No. of Recommendations: 4
While perusing my YouTubes a few weird vids crossed my feed. They are "reactions" to old movies. I suddenly was chasing the rabbit...
I saw some "Airplane", "Police Squad", and this below is "Blazing Saddles". It was clear to me that watching the reactions, non-Americans don't get some of it (e.g. apparently "beaver" is not a universally understood slang term). And what was funny 40 years ago is sort of offensive today, like below:
https://www.youtube.com/watch?v=77ZwUK94VOEBut some of the humor seems to translate to the yungins today (like the "Airplane" Otto Pilot inflation nozzle).
No. of Recommendations: 2
Over Christmas I re-watched Blazing Saddles. It has its moments. And though it is a take down of racism, I don't think it could possibly be made today.
No. of Recommendations: 1
And though it is a take down of racism, I don't think it could possibly be made today.
Agreed. Some of the "reactors" on YouTube weren't laughing, they were in shock. I guess, in some ways, that is good. Society has moved so far beyond that point, that they don't see humor anymore. They just see it as horrible. We aren't where we should be in terms of racism, but we have come a long way since the 1970s.
That was tangential, but relevant, to my original point. I remember that being one of the funniest things I had ever seen up to that time. Young people today watching it for the first time don't get some things, and are even offended by them.
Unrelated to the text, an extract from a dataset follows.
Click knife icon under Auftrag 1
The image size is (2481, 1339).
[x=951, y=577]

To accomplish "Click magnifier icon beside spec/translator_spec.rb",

I also saw a reaction to Private Ryan from a former Soviet bloc girl. She probably wasn't old enough to remember the USSR, but she commented that war movies she saw in her country were about working together to defeat an enemy without much regard for the individual. Private Ryan is about saving one guy, and some acts of individual heroism to do it. She was still moved by it, but I found the different perspective interesting.